> [AIM OF THE EXERCISE]: Pictures do not belong in the copy; quote every entry below exactly.

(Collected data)
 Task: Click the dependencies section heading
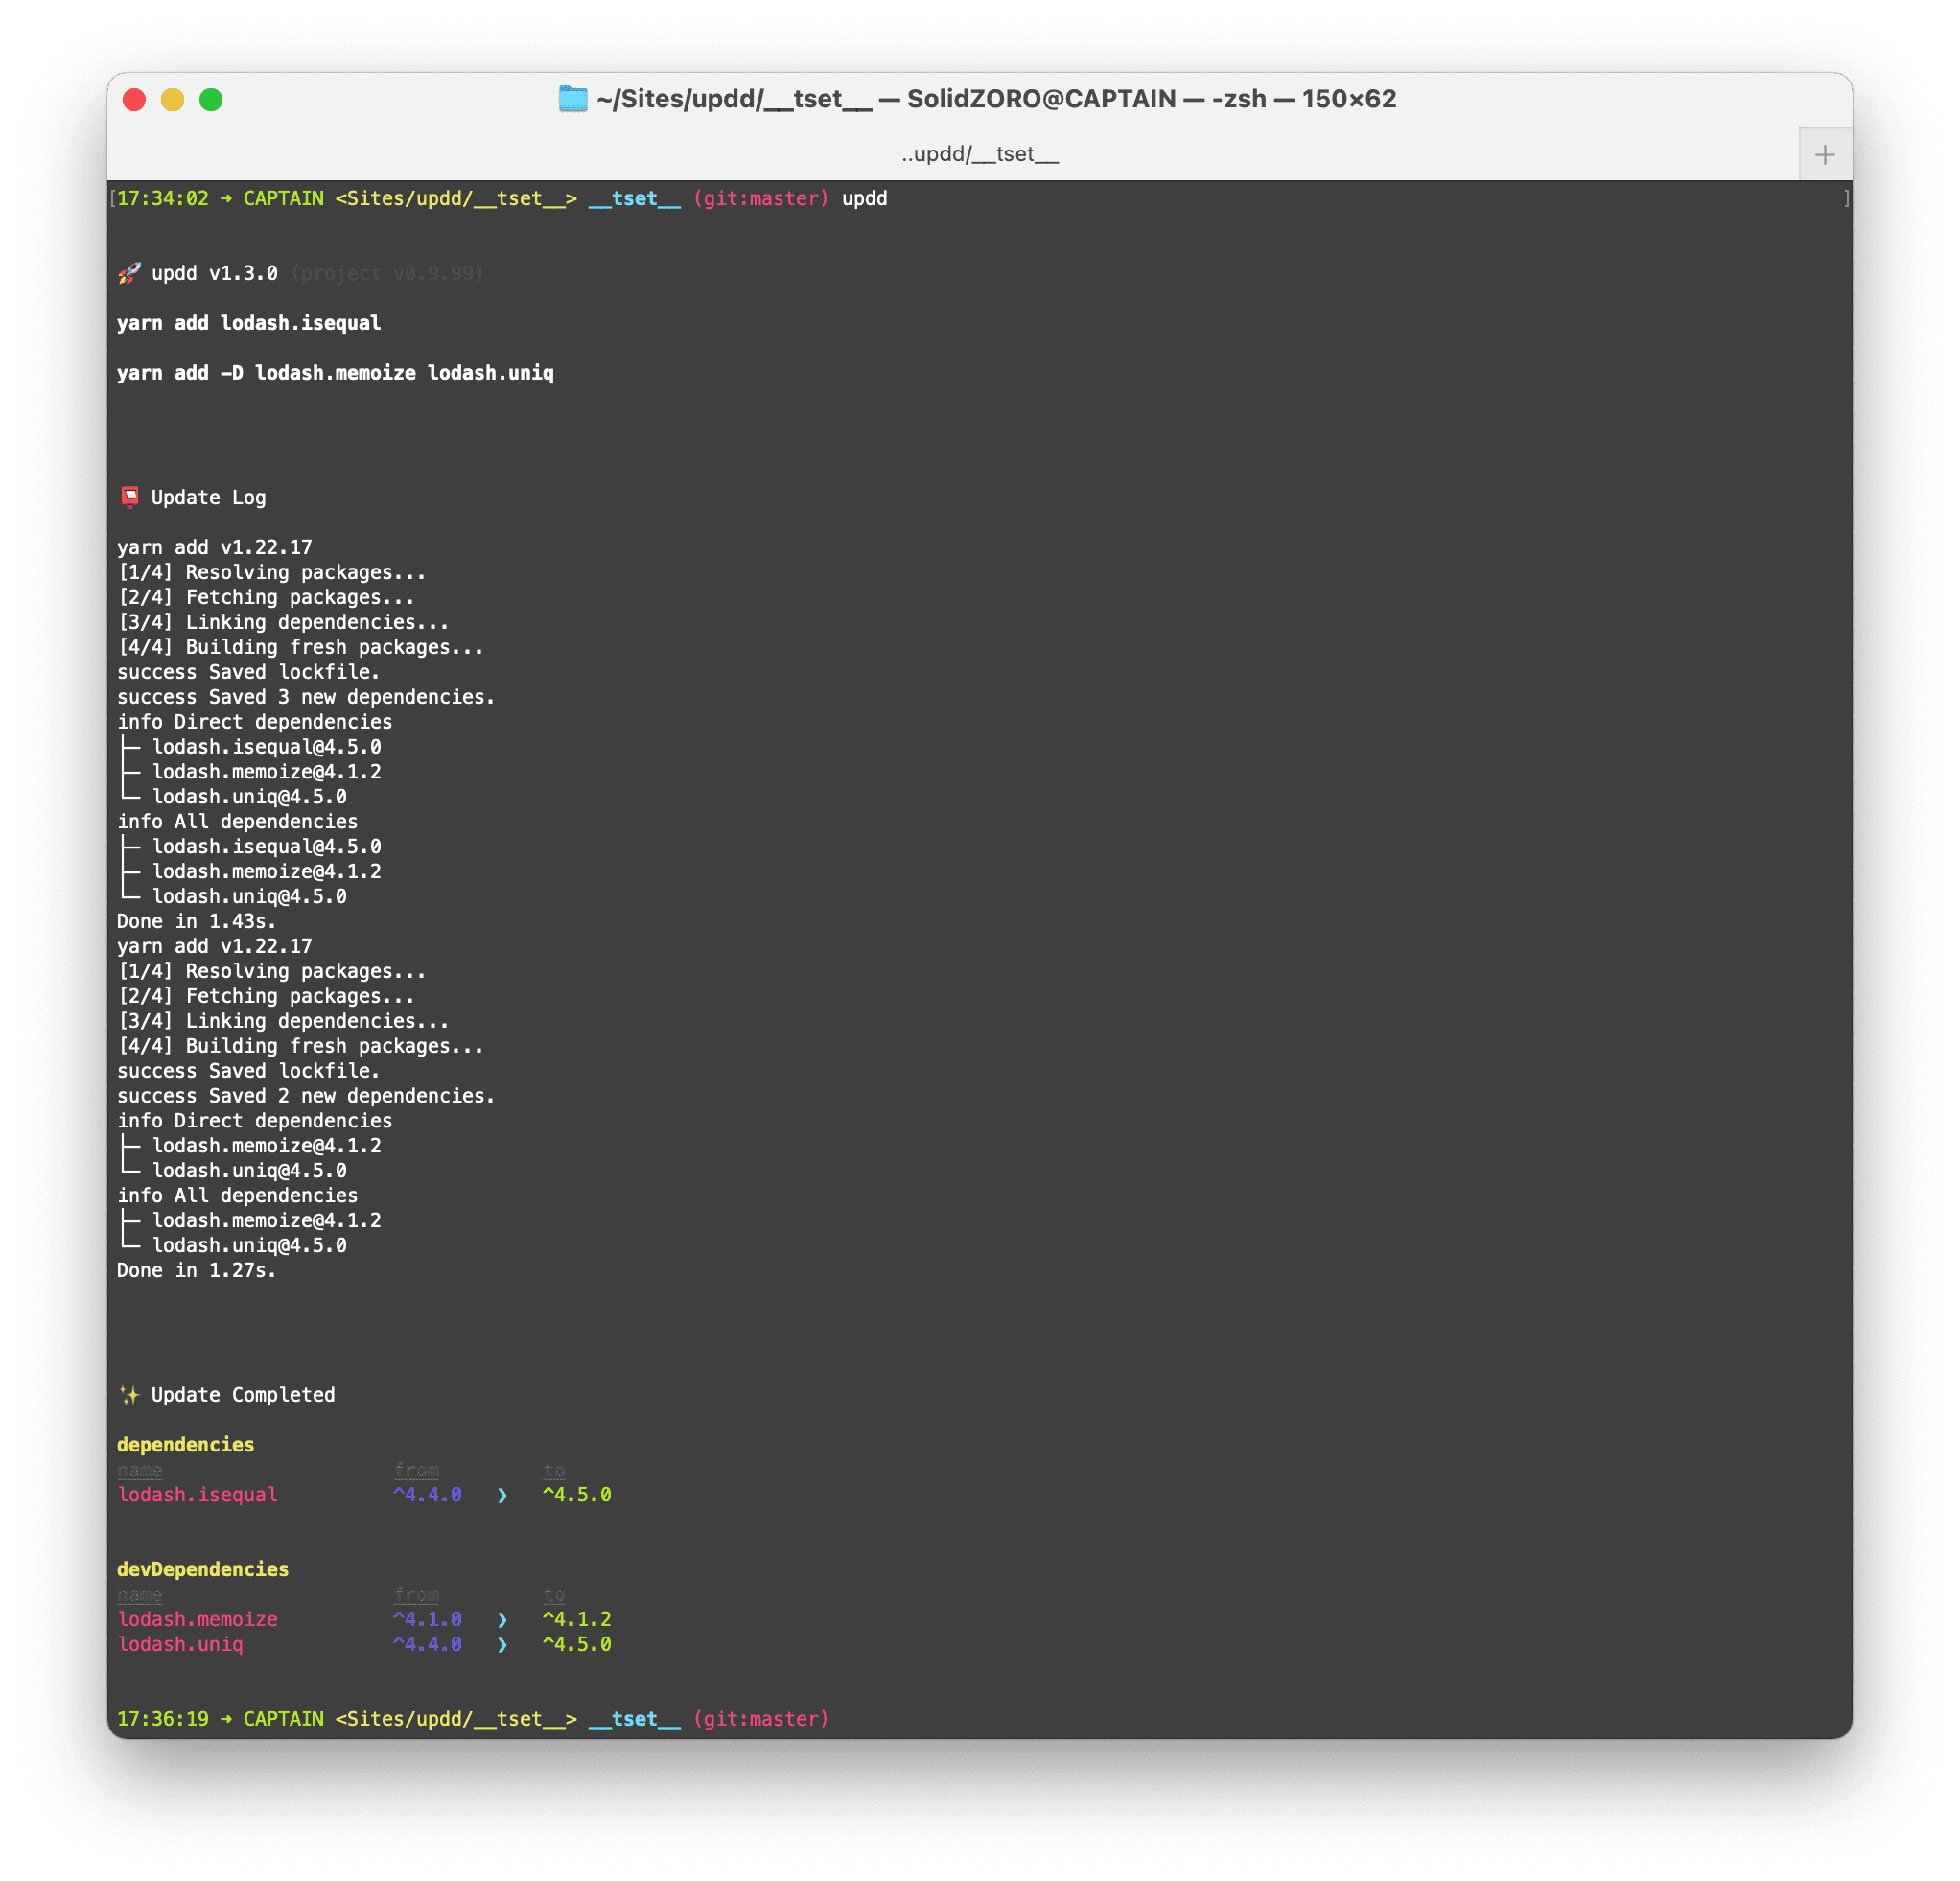pyautogui.click(x=185, y=1445)

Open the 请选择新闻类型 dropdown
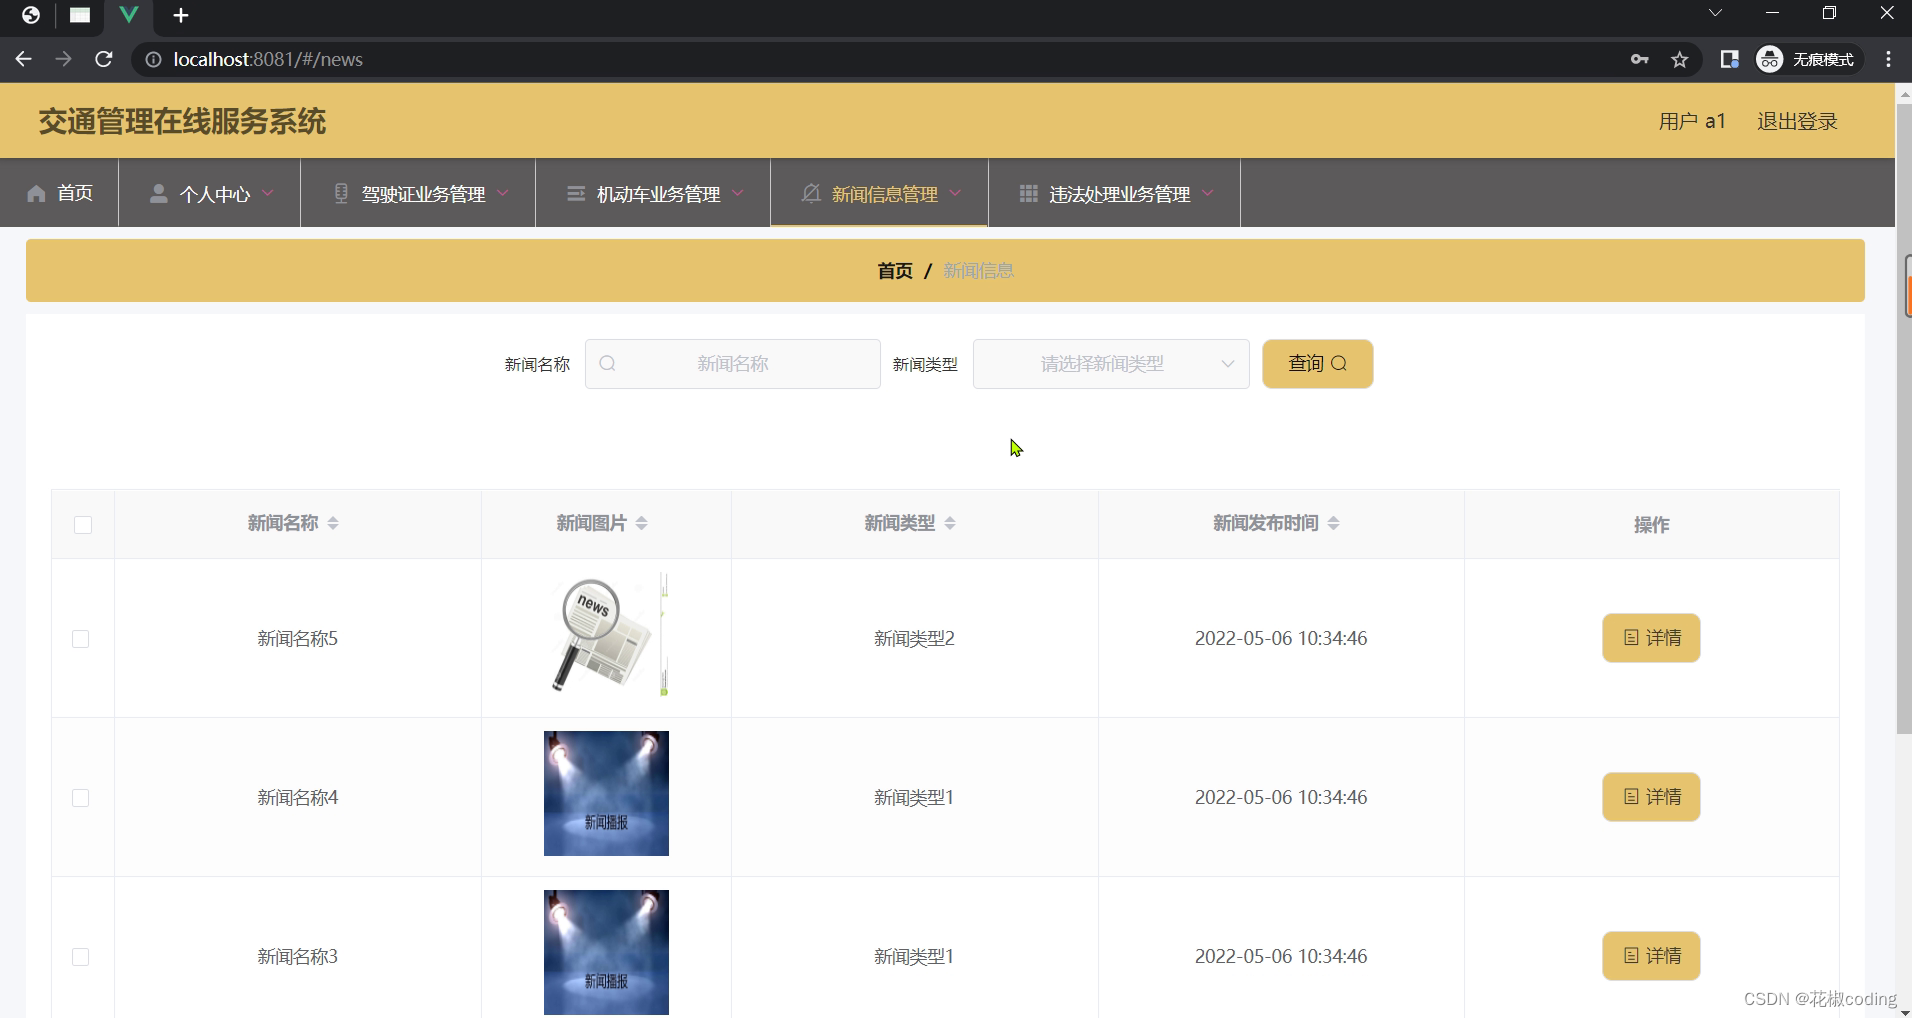click(1110, 363)
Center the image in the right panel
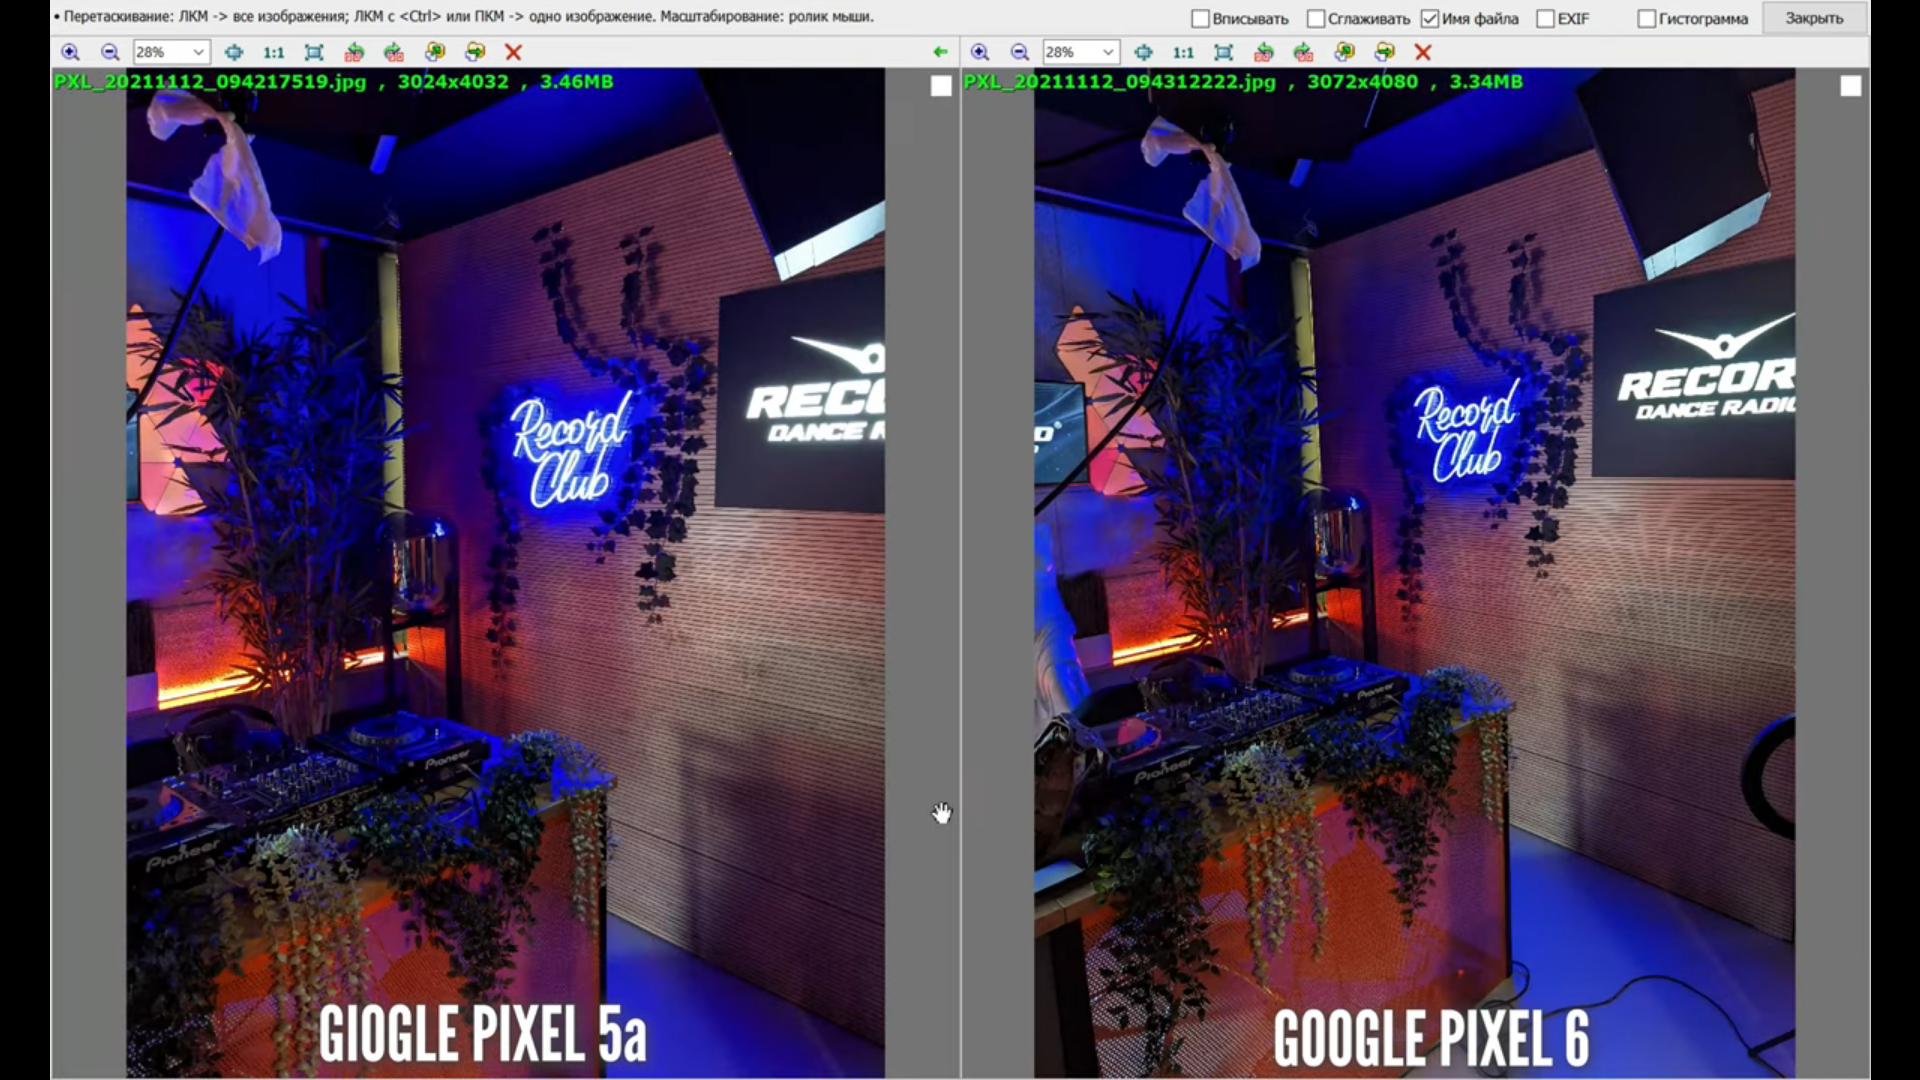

> [TASK RESPONSE]:
 Task: Click the dependencies section heading
pyautogui.click(x=185, y=1445)

Open the 请选择新闻类型 dropdown
click(1110, 363)
Center the image in the right panel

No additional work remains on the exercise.